TEMPO.CO, Jakarta - Juru Bicara Satgas Penanganan Covid-19, Wiku Adisasmito mengatakan perkembangan kasus di tingkat nasional telah menunjukkan perbaikan. Ia menyebut, kasus positif, kematian dan tingkat keterisian tempat tidur atau bed occupancy rate (BOR), menurun dalam kurun tiga hingga empat minggu terakhir. Sejalan dengan itu, kesembuhan juga meningkat.
Wiku memaparkan, perbaikan kasus positif terlihat pada 25 dari 34 provinsi atau 73 persen dari seluruh provinsi. Ada lima provinsi dengan penurunan kasus tertinggi yakni di Jawa Barat (-7.128), DKI Jakarta (-5.201), Jawa Timur (-4.407), Kalimantan Timur (-2.959) dan Nusa Tenggara Timur (-2.866).

§ **BAHAN YANG DISEDIAKAN**
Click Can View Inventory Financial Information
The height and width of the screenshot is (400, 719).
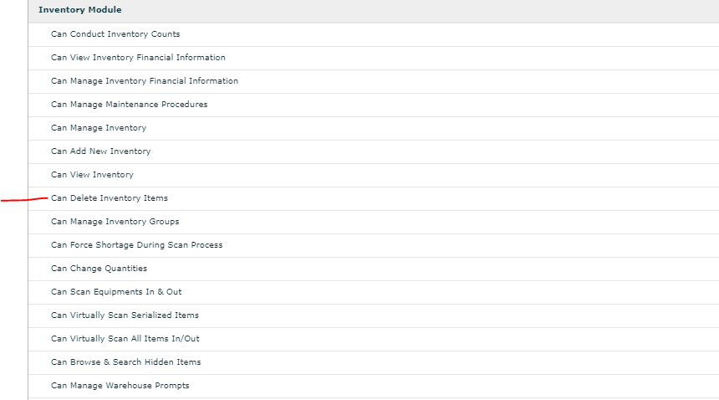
--
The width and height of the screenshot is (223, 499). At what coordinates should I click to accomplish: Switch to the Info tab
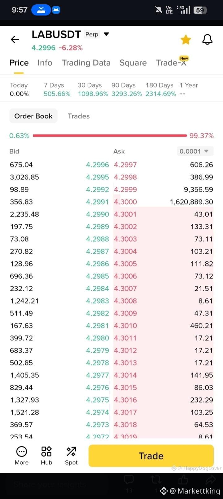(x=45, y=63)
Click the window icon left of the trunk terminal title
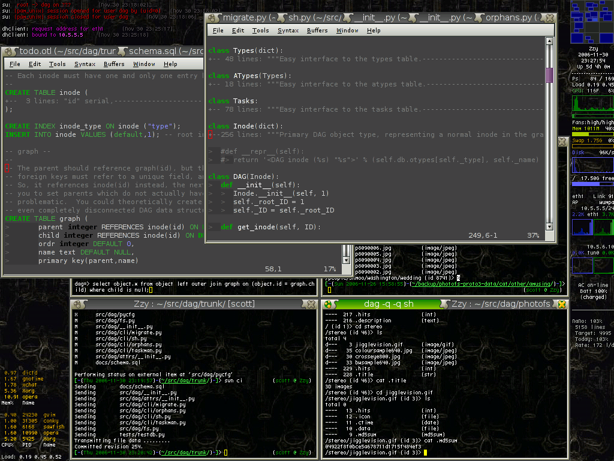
--
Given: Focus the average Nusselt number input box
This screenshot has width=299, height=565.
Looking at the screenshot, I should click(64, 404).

§ **LATIHAN**
A. Sunting teks tentang kasus Covid-19, yaitu seluruh bagian dari "TEMPO.CO, Jakarta - Juru" turun sampai "Tenggara Timur (-2.866).", lalu tuliskan kembali dengan mengganti setiap "provinsi" menjadi "daerah".
B. Terjemahkan kalimat dari teks tentang kasus Covid-19 ini ke dalam bahasa Inggris: "Wiku memaparkan, perbaikan kasus positif terlihat pada 25 dari 34 provinsi atau 73 persen dari seluruh provinsi."
C. Tolong tentukan apakah setiap pernyataan berikut sesuai dengan teks tentang kasus Covid-19, lalu jawab ya atau tidak disertai kutipan kata-kata penentunya dari teks: (i) Kasus positif menurun dalam kurun tiga hingga empat minggu terakhir. (ii) Penurunan kasus di Jawa Timur lebih besar daripada di DKI Jakarta. (iii) Angka kesembuhan menurun.
Baris-baris data ini tidak berhubungan dengan teks tentang kasus Covid-19.

§ **JAWABAN TERTULIS ANDA**
A.
TEMPO.CO, Jakarta - Juru Bicara Satgas Penanganan Covid-19, Wiku Adisasmito mengatakan perkembangan kasus di tingkat nasional telah menunjukkan perbaikan. Ia menyebut, kasus positif, kematian dan tingkat keterisian tempat tidur atau bed occupancy rate (BOR), menurun dalam kurun tiga hingga empat minggu terakhir. Sejalan dengan itu, kesembuhan juga meningkat.
Wiku memaparkan, perbaikan kasus positif terlihat pada 25 dari 34 daerah atau 73 persen dari seluruh daerah. Ada lima daerah dengan penurunan kasus tertinggi yakni di Jawa Barat (-7.128), DKI Jakarta (-5.201), Jawa Timur (-4.407), Kalimantan Timur (-2.959) dan Nusa Tenggara Timur (-2.866).

B. Wiku explained that improvement in positive cases was seen in 25 of 34 provinces, or 73 percent of all provinces.

C.
(i) Ya: "kasus positif, kematian dan tingkat keterisian tempat tidur atau bed occupancy rate (BOR), menurun dalam kurun tiga hingga empat minggu terakhir"
(ii) Tidak: "DKI Jakarta (-5.201), Jawa Timur (-4.407)"
(iii) Tidak: "kesembuhan juga meningkat"